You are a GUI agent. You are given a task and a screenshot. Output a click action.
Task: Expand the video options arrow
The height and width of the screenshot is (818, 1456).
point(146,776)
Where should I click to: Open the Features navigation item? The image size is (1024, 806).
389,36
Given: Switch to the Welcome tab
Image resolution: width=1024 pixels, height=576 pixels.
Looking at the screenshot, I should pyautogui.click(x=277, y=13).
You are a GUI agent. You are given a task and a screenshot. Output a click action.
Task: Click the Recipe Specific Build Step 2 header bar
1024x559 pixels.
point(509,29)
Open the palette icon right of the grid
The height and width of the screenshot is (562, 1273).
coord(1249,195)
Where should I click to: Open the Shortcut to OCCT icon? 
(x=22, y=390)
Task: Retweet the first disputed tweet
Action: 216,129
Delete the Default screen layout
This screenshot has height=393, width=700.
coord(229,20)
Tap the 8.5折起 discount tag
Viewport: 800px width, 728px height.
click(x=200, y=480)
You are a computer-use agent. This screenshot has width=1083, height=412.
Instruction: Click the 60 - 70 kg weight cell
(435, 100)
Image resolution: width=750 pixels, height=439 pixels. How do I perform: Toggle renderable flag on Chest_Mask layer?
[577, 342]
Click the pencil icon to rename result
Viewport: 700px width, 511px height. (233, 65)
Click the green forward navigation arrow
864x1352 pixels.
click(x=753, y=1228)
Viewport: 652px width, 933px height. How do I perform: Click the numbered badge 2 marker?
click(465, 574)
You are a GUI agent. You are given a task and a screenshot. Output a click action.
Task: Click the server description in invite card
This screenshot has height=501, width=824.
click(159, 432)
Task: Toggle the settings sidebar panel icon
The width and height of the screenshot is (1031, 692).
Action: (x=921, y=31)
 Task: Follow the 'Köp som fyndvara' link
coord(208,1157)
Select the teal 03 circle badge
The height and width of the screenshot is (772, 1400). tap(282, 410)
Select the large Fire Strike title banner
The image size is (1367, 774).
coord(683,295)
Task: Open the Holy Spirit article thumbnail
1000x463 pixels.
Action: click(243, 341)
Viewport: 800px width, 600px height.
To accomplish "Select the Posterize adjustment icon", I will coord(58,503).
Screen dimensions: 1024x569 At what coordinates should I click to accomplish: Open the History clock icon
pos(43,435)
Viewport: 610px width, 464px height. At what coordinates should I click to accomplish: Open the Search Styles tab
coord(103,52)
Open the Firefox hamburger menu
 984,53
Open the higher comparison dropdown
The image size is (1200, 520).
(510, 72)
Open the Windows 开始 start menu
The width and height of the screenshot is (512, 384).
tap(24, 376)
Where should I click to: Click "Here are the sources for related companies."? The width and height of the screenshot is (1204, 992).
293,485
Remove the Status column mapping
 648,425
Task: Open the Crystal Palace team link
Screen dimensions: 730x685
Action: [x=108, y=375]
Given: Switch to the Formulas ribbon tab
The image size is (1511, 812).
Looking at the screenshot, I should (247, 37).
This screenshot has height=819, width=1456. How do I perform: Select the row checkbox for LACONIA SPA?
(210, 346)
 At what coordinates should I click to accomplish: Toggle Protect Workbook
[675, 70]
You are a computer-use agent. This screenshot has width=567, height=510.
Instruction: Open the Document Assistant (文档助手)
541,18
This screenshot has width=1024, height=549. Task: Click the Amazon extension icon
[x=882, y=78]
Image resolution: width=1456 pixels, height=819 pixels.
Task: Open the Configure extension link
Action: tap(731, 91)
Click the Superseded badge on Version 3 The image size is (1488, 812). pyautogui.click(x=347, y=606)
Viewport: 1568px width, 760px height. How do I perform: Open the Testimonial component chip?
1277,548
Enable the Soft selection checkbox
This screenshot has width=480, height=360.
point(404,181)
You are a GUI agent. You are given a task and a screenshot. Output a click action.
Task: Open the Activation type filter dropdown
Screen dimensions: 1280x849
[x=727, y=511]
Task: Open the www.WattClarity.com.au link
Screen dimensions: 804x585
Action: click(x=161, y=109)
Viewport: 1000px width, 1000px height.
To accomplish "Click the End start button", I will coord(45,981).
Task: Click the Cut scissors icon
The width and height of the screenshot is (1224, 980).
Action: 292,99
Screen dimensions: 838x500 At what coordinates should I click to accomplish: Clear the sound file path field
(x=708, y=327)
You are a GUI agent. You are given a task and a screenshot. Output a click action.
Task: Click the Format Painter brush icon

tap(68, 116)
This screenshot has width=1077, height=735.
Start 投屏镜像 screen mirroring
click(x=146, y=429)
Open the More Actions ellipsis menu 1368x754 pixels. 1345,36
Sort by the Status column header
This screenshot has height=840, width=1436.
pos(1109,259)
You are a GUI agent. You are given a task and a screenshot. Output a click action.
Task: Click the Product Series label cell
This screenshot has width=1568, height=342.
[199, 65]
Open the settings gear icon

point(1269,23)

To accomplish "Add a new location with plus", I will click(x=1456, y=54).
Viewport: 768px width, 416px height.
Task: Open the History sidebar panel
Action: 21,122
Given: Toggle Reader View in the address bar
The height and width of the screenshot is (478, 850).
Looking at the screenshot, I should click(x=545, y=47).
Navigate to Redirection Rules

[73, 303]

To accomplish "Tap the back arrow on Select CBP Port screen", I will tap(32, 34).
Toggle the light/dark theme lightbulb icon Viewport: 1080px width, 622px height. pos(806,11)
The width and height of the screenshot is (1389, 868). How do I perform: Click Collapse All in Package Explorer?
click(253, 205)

---

Could you set down every record exactly as given?

● TASK RESPONSE
You are a GUI agent. You are given a task and a screenshot. Output a click action.
Task: Expand the video options arrow
The height and width of the screenshot is (818, 1456).
point(146,776)
Where should I click to: Open the Features navigation item? The image size is (1024, 806).
389,36
Given: Switch to the Welcome tab
Image resolution: width=1024 pixels, height=576 pixels.
Looking at the screenshot, I should pyautogui.click(x=277, y=13).
You are a GUI agent. You are given a task and a screenshot. Output a click action.
Task: Click the Recipe Specific Build Step 2 header bar
1024x559 pixels.
point(509,29)
Open the palette icon right of the grid
The height and width of the screenshot is (562, 1273).
coord(1249,195)
Where should I click to: Open the Shortcut to OCCT icon? 
(x=22, y=390)
Task: Retweet the first disputed tweet
Action: 216,129
Delete the Default screen layout
This screenshot has height=393, width=700.
coord(229,20)
Tap the 8.5折起 discount tag
Viewport: 800px width, 728px height.
click(x=200, y=480)
You are a computer-use agent. This screenshot has width=1083, height=412.
Instruction: Click the 60 - 70 kg weight cell
(435, 100)
Image resolution: width=750 pixels, height=439 pixels. How do I perform: Toggle renderable flag on Chest_Mask layer?
[577, 342]
Click the pencil icon to rename result
Viewport: 700px width, 511px height. (233, 65)
Click the green forward navigation arrow
864x1352 pixels.
click(x=753, y=1228)
Viewport: 652px width, 933px height. How do I perform: Click the numbered badge 2 marker?
click(465, 574)
You are a GUI agent. You are given a task and a screenshot. Output a click action.
Task: Click the server description in invite card
This screenshot has height=501, width=824.
click(159, 432)
Task: Toggle the settings sidebar panel icon
The width and height of the screenshot is (1031, 692).
Action: (x=921, y=31)
 Task: Follow the 'Köp som fyndvara' link
coord(208,1157)
Select the teal 03 circle badge
The height and width of the screenshot is (772, 1400). tap(282, 410)
Select the large Fire Strike title banner
The image size is (1367, 774).
coord(683,295)
Task: Open the Holy Spirit article thumbnail
1000x463 pixels.
Action: click(243, 341)
Viewport: 800px width, 600px height.
To accomplish "Select the Posterize adjustment icon", I will coord(58,503).
Screen dimensions: 1024x569 At what coordinates should I click to accomplish: Open the History clock icon
pos(43,435)
Viewport: 610px width, 464px height. At what coordinates should I click to accomplish: Open the Search Styles tab
coord(103,52)
Open the Firefox hamburger menu
 984,53
Open the higher comparison dropdown
The image size is (1200, 520).
(510, 72)
Open the Windows 开始 start menu
The width and height of the screenshot is (512, 384).
tap(24, 376)
Where should I click to: Click "Here are the sources for related companies."? The width and height of the screenshot is (1204, 992).
293,485
Remove the Status column mapping
 648,425
Task: Open the Crystal Palace team link
Screen dimensions: 730x685
Action: [x=108, y=375]
Given: Switch to the Formulas ribbon tab
The image size is (1511, 812).
Looking at the screenshot, I should (247, 37).
This screenshot has height=819, width=1456. How do I perform: Select the row checkbox for LACONIA SPA?
(210, 346)
 At what coordinates should I click to accomplish: Toggle Protect Workbook
[675, 70]
You are a computer-use agent. This screenshot has width=567, height=510.
Instruction: Open the Document Assistant (文档助手)
541,18
This screenshot has width=1024, height=549. Task: Click the Amazon extension icon
[x=882, y=78]
Image resolution: width=1456 pixels, height=819 pixels.
Task: Open the Configure extension link
Action: tap(731, 91)
Click the Superseded badge on Version 3 The image size is (1488, 812). pyautogui.click(x=347, y=606)
Viewport: 1568px width, 760px height. How do I perform: Open the Testimonial component chip?
1277,548
Enable the Soft selection checkbox
This screenshot has width=480, height=360.
point(404,181)
You are a GUI agent. You are given a task and a screenshot. Output a click action.
Task: Open the Activation type filter dropdown
Screen dimensions: 1280x849
[x=727, y=511]
Task: Open the www.WattClarity.com.au link
Screen dimensions: 804x585
Action: click(x=161, y=109)
Viewport: 1000px width, 1000px height.
To accomplish "Click the End start button", I will coord(45,981).
Task: Click the Cut scissors icon
The width and height of the screenshot is (1224, 980).
Action: 292,99
Screen dimensions: 838x500 At what coordinates should I click to accomplish: Clear the sound file path field
(x=708, y=327)
You are a GUI agent. You are given a task and a screenshot. Output a click action.
Task: Click the Format Painter brush icon

tap(68, 116)
This screenshot has width=1077, height=735.
Start 投屏镜像 screen mirroring
click(x=146, y=429)
Open the More Actions ellipsis menu 1368x754 pixels. 1345,36
Sort by the Status column header
This screenshot has height=840, width=1436.
pos(1109,259)
You are a GUI agent. You are given a task and a screenshot. Output a click action.
Task: Click the Product Series label cell
This screenshot has width=1568, height=342.
[199, 65]
Open the settings gear icon

point(1269,23)

To accomplish "Add a new location with plus", I will click(x=1456, y=54).
Viewport: 768px width, 416px height.
Task: Open the History sidebar panel
Action: 21,122
Given: Toggle Reader View in the address bar
The height and width of the screenshot is (478, 850).
Looking at the screenshot, I should click(x=545, y=47).
Navigate to Redirection Rules

[73, 303]

To accomplish "Tap the back arrow on Select CBP Port screen", I will tap(32, 34).
Toggle the light/dark theme lightbulb icon Viewport: 1080px width, 622px height. pos(806,11)
The width and height of the screenshot is (1389, 868). How do I perform: Click Collapse All in Package Explorer?
click(253, 205)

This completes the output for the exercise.